The task: The whole listing needs retyping exactly; keep the pictures out of it.
#### Available data
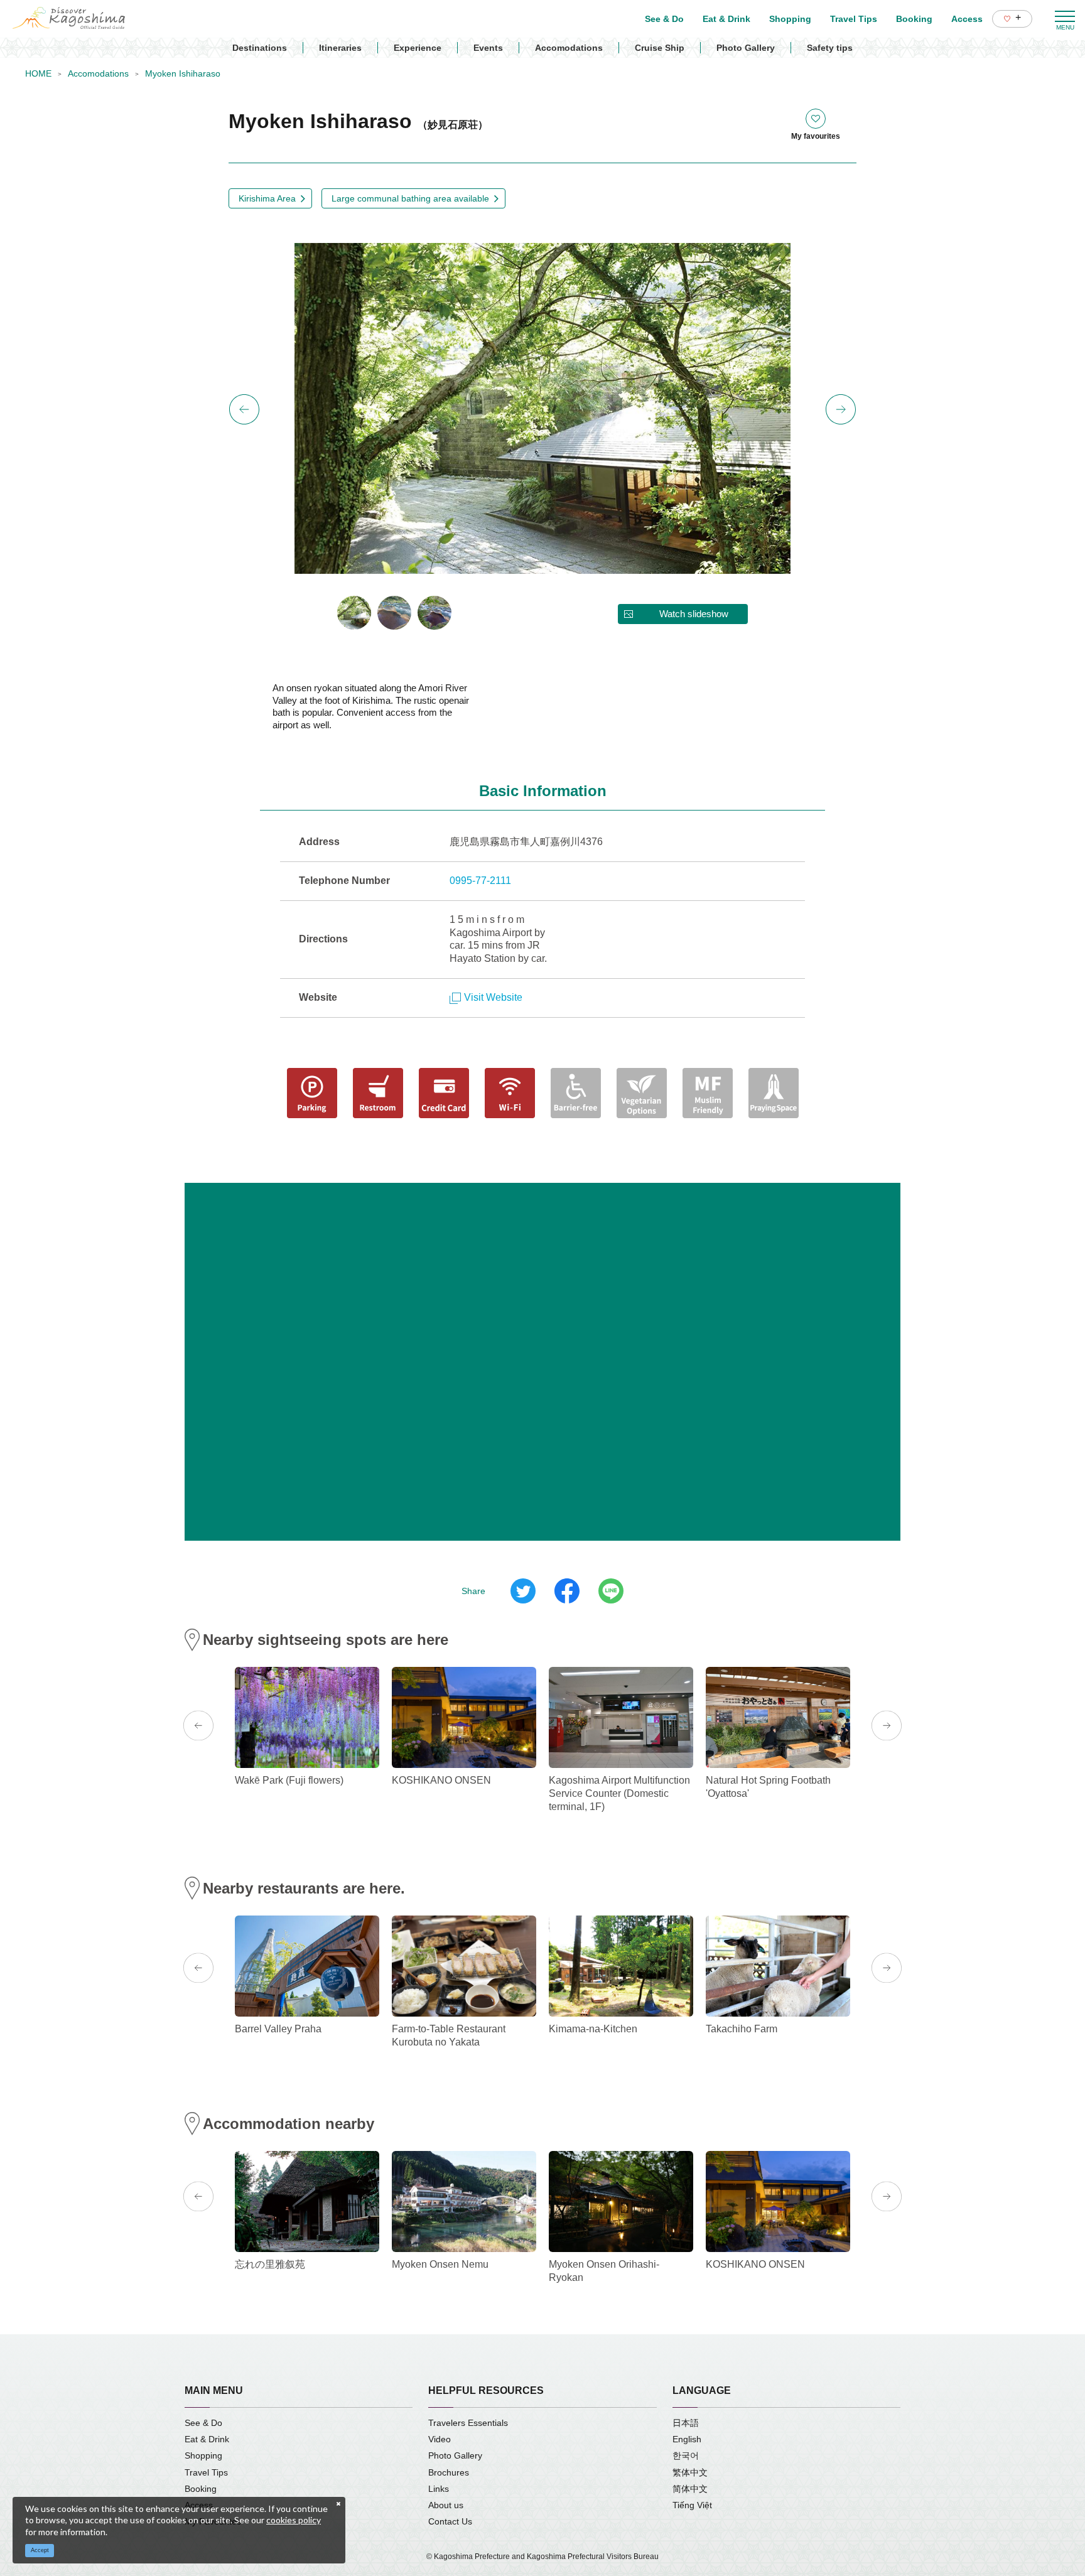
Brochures (448, 2472)
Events (488, 48)
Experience (417, 48)
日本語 (685, 2423)
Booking (201, 2489)
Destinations (259, 48)
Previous (244, 409)
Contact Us (450, 2521)
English (686, 2439)
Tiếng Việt (692, 2505)
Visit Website (493, 997)
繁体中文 (690, 2472)
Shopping (203, 2455)
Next (841, 409)
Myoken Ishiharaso (182, 73)
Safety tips (830, 48)
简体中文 (690, 2489)
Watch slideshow (693, 613)
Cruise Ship (659, 48)
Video (439, 2439)
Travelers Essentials (468, 2423)
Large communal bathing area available (410, 198)
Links (438, 2489)
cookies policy (293, 2519)
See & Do (203, 2423)
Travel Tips (206, 2472)
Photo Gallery (745, 48)
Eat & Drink (207, 2439)
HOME (38, 73)
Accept (40, 2550)
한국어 (685, 2455)
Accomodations (569, 48)
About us (445, 2505)
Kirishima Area (267, 198)
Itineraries (340, 48)
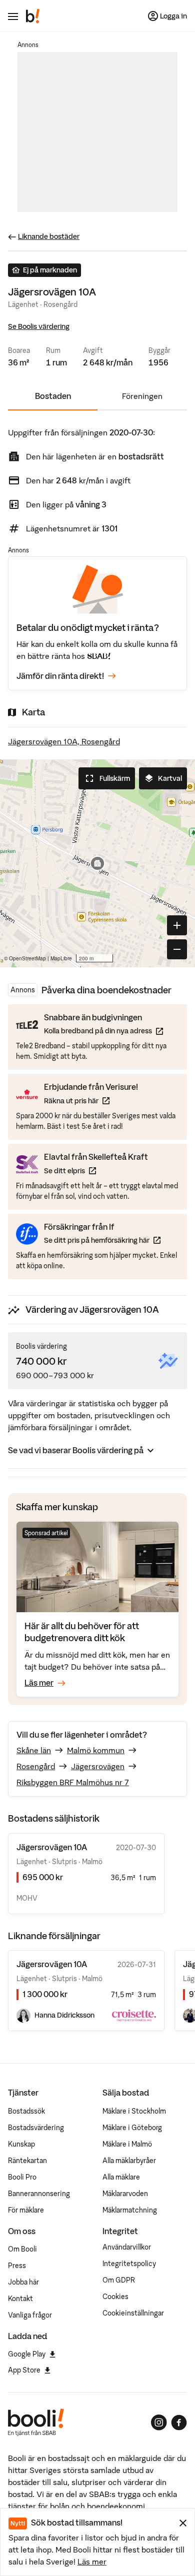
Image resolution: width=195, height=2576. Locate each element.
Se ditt (96, 1170)
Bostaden (53, 396)
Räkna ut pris (91, 1100)
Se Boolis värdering (39, 326)
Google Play (27, 2354)
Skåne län (33, 1750)
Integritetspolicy (129, 2263)
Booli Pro (22, 2177)
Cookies (115, 2296)
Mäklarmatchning (129, 2210)
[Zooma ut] (177, 949)
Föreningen (142, 396)
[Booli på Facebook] (179, 2423)
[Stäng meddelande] (183, 2523)
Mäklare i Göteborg (132, 2127)
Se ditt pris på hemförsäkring (102, 1240)
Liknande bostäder (49, 236)
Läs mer (92, 2562)
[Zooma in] (177, 925)
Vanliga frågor (30, 2315)
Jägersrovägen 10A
########
Your response:
Brochures (448, 2472)
Events (488, 48)
Experience (417, 48)
日本語 (685, 2423)
Booking (201, 2489)
Destinations (259, 48)
Previous (244, 409)
Contact Us (450, 2521)
English (686, 2439)
Tiếng Việt (692, 2505)
Visit Website (493, 997)
繁体中文 (690, 2472)
Shopping (203, 2455)
Next (841, 409)
Myoken Ishiharaso (182, 73)
Safety tips (830, 48)
简体中文 (690, 2489)
Watch slideshow (693, 613)
Cruise Ship (659, 48)
Video (439, 2439)
Travelers Essentials (468, 2423)
Large communal bathing area available (410, 198)
Links (438, 2489)
cookies policy (293, 2519)
See & Do (203, 2423)
Travel Tips (206, 2472)
Photo Gallery (745, 48)
Eat & Drink (207, 2439)
HOME (38, 73)
Accept (40, 2550)
한국어 (685, 2455)
Accomodations (569, 48)
About us (445, 2505)
Kirishima Area (267, 198)
Itineraries (340, 48)
Image resolution: width=195, height=2576. Locate each element.
Se ditt (96, 1170)
Bostaden (53, 396)
Räkna ut pris (91, 1100)
Se Boolis värdering (39, 326)
Google Play (27, 2354)
Skåne län (33, 1750)
Integritetspolicy (129, 2263)
Booli Pro (22, 2177)
Cookies (115, 2296)
Mäklarmatchning (129, 2210)
[Zooma ut] (177, 949)
Föreningen (142, 396)
[Booli på Facebook] (179, 2423)
[Stäng meddelande] (183, 2523)
Mäklare i Göteborg (132, 2127)
Se ditt pris på hemförsäkring (102, 1240)
Liknande bostäder (49, 236)
Läs mer (92, 2562)
[Zooma in] (177, 925)
Vanliga frågor (30, 2315)
Jägersrovägen 10A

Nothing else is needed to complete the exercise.